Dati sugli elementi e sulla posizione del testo
----

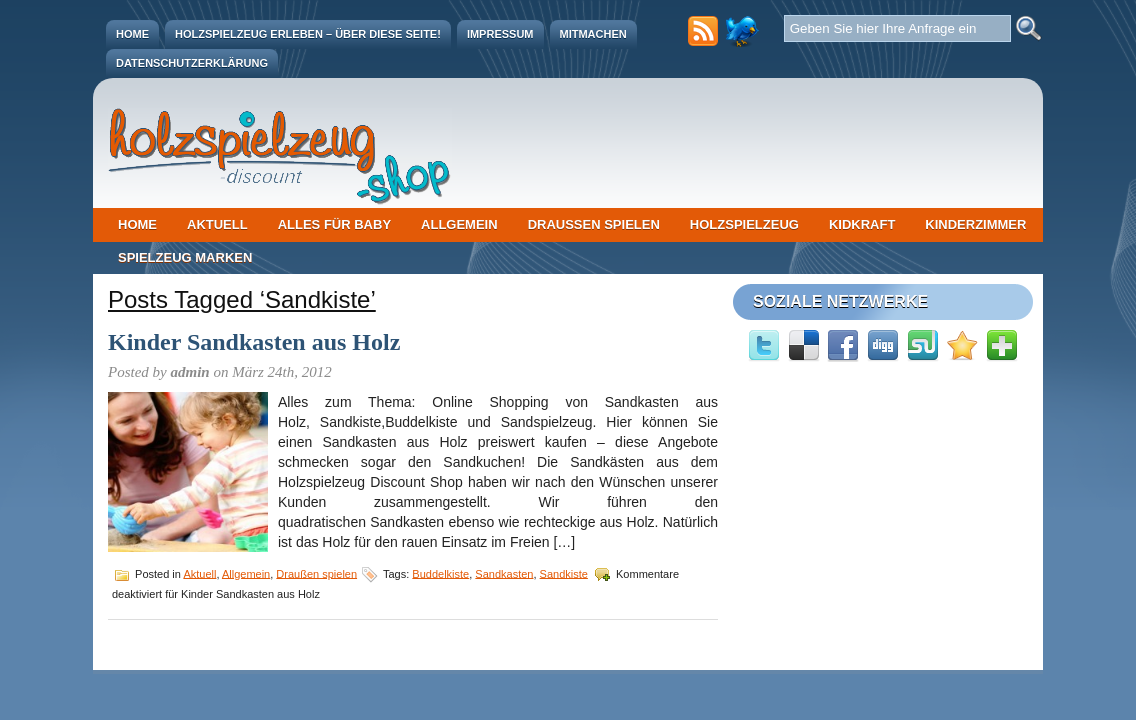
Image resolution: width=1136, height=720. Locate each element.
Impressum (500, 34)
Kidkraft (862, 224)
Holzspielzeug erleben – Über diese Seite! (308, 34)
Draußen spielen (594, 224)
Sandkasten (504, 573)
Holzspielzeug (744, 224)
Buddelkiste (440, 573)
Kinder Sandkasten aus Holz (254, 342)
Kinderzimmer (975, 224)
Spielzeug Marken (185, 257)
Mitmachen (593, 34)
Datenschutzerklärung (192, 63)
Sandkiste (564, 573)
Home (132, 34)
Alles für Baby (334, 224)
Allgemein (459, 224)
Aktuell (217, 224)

----

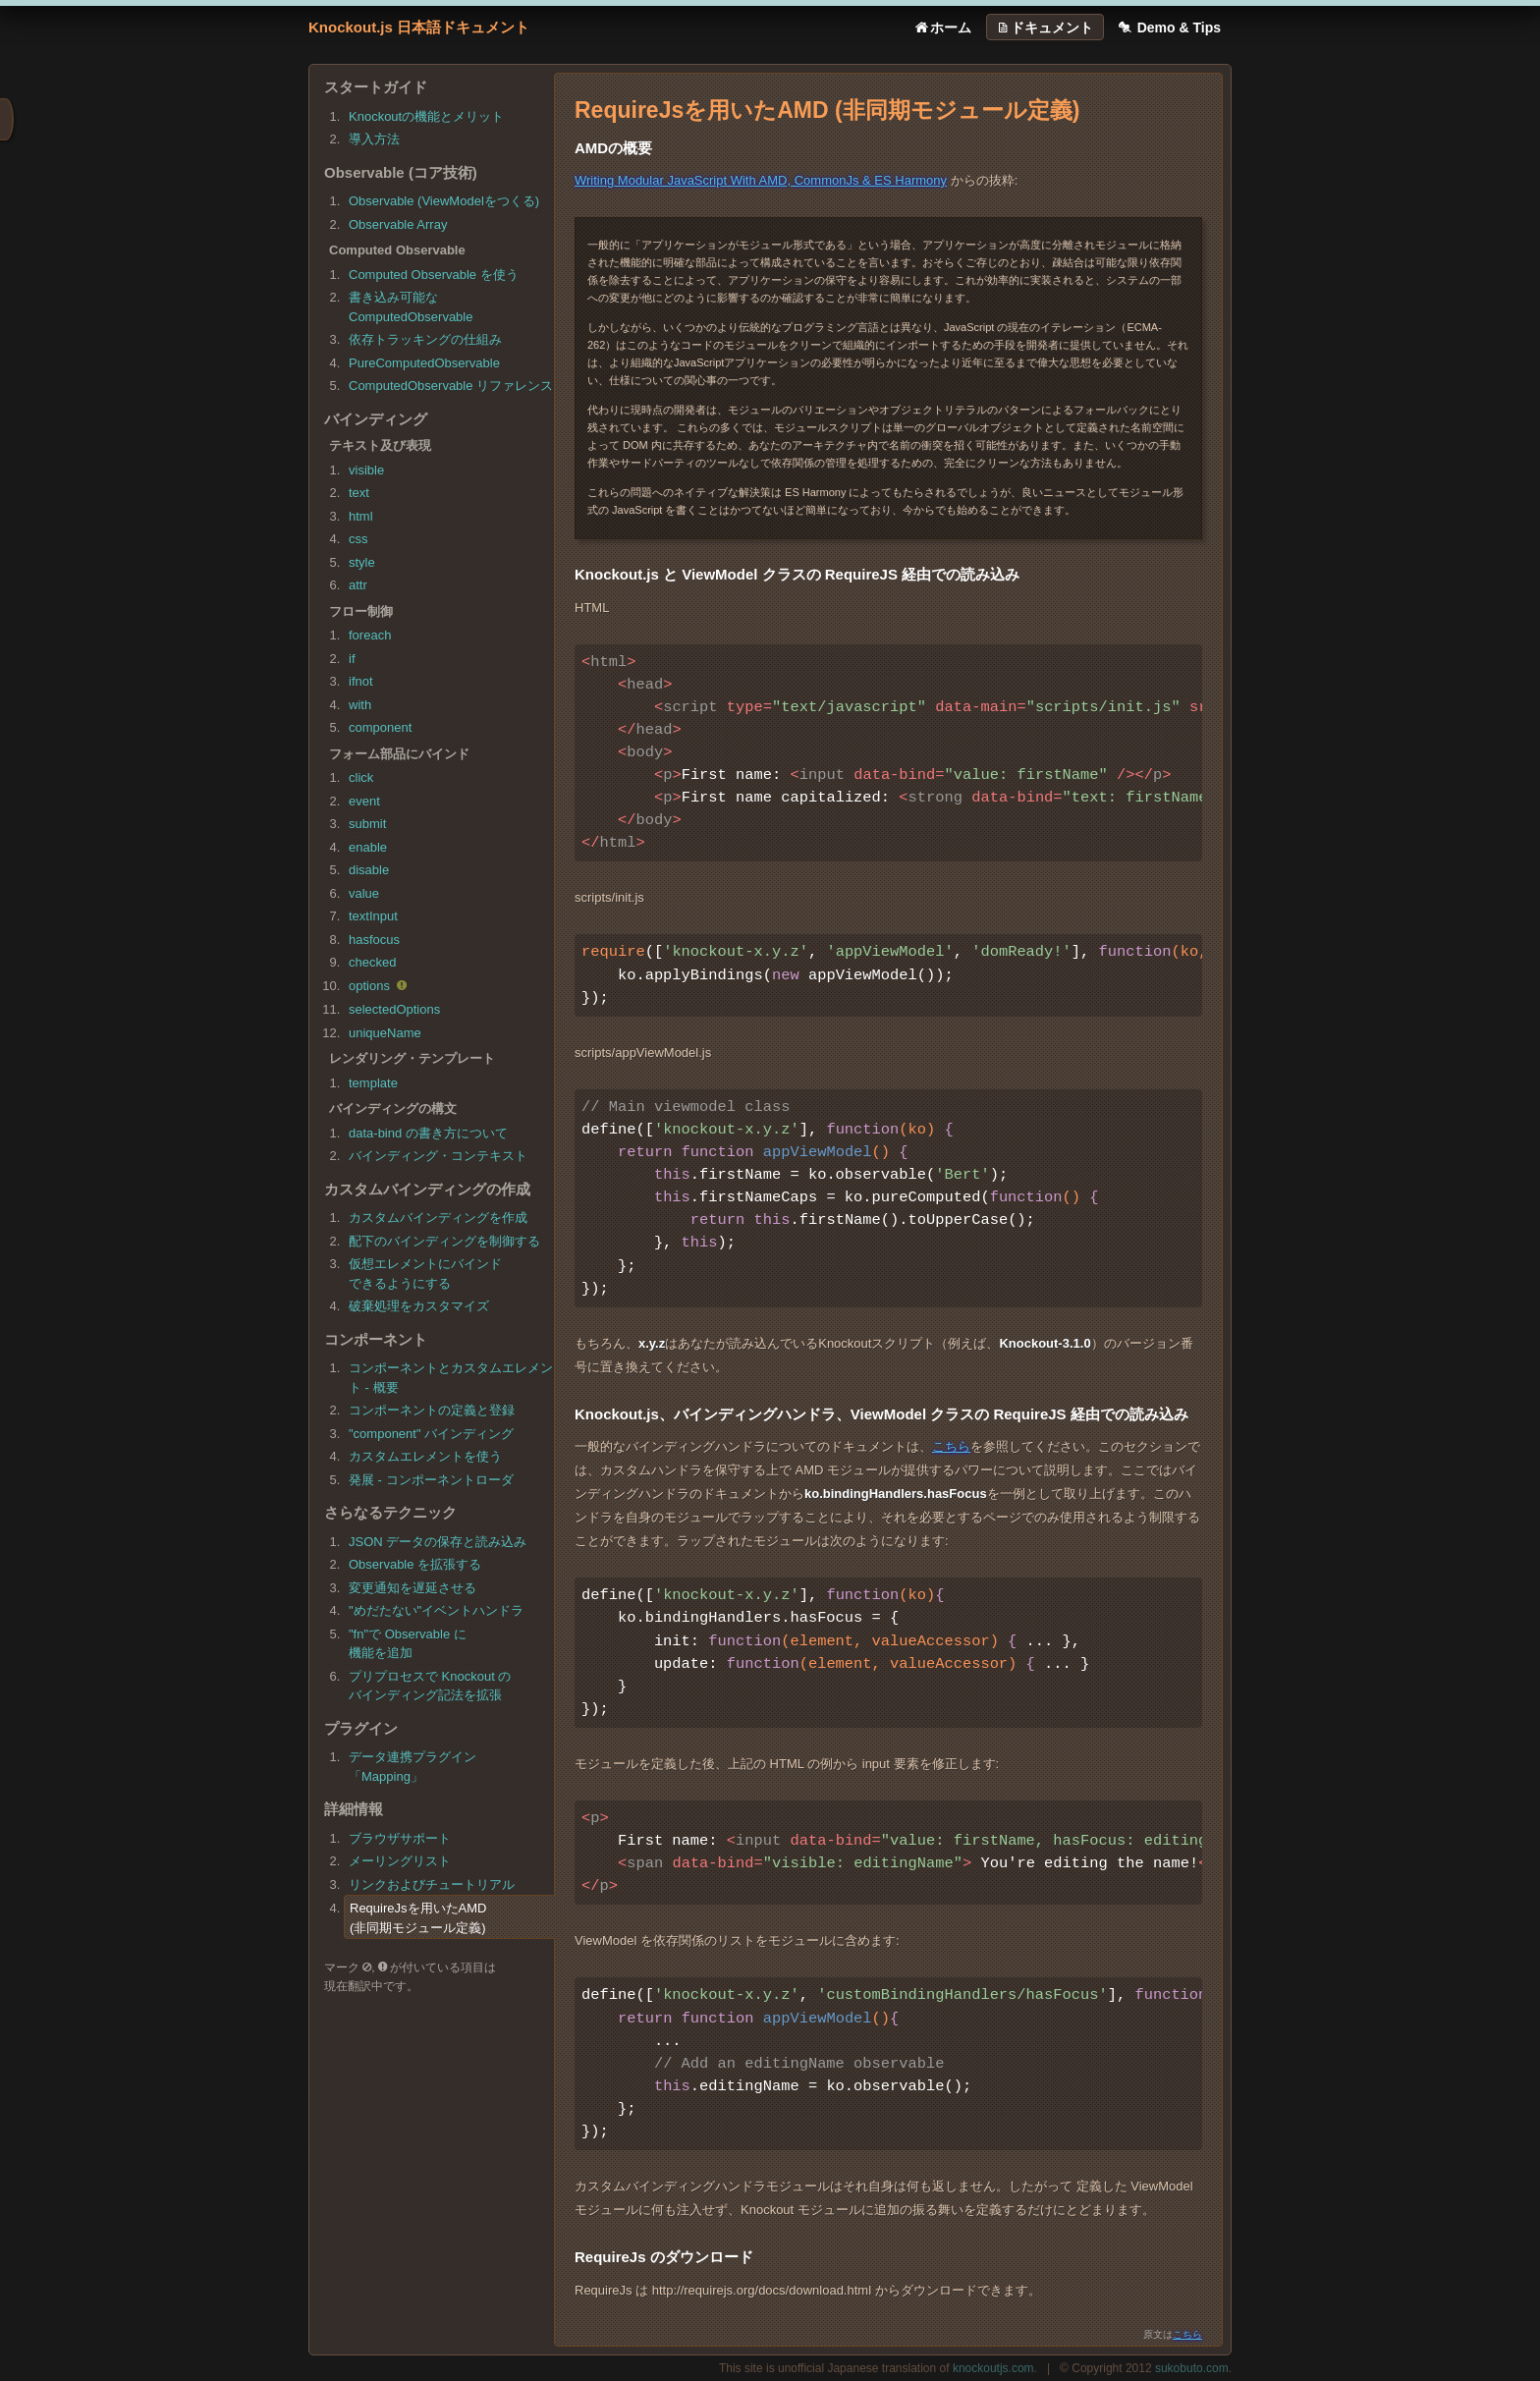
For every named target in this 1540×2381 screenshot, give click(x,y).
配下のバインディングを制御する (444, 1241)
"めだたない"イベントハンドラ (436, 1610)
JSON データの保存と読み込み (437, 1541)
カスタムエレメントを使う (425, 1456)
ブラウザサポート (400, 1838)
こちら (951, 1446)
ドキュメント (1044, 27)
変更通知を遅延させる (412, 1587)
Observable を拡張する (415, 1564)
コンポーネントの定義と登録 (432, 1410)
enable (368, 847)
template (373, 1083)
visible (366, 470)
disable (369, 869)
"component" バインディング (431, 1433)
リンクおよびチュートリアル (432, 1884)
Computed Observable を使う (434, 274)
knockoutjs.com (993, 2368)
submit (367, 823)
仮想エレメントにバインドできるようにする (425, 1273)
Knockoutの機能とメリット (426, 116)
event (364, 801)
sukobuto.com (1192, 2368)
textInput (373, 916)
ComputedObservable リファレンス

----

Consegna:
Per favore, trasforma in un elenco JSON di stringhe tutte le righe da quella che contiene "コンポーネントの定義と登録 (432, 1410)" giù fino a quella che contiene "ComputedObservable リファレンス", entrambe incluse. Metti una stringa per ogni riga e tralascia le righe vuote.

Risposta:
[
  "コンポーネントの定義と登録 (432, 1410)",
  "enable (368, 847)",
  "template (373, 1083)",
  "visible (366, 470)",
  "disable (369, 869)",
  "\"component\" バインディング (431, 1433)",
  "リンクおよびチュートリアル (432, 1884)",
  "Computed Observable を使う (434, 274)",
  "knockoutjs.com (993, 2368)",
  "submit (367, 823)",
  "仮想エレメントにバインドできるようにする (425, 1273)",
  "Knockoutの機能とメリット (426, 116)",
  "event (364, 801)",
  "sukobuto.com (1192, 2368)",
  "textInput (373, 916)",
  "ComputedObservable リファレンス"
]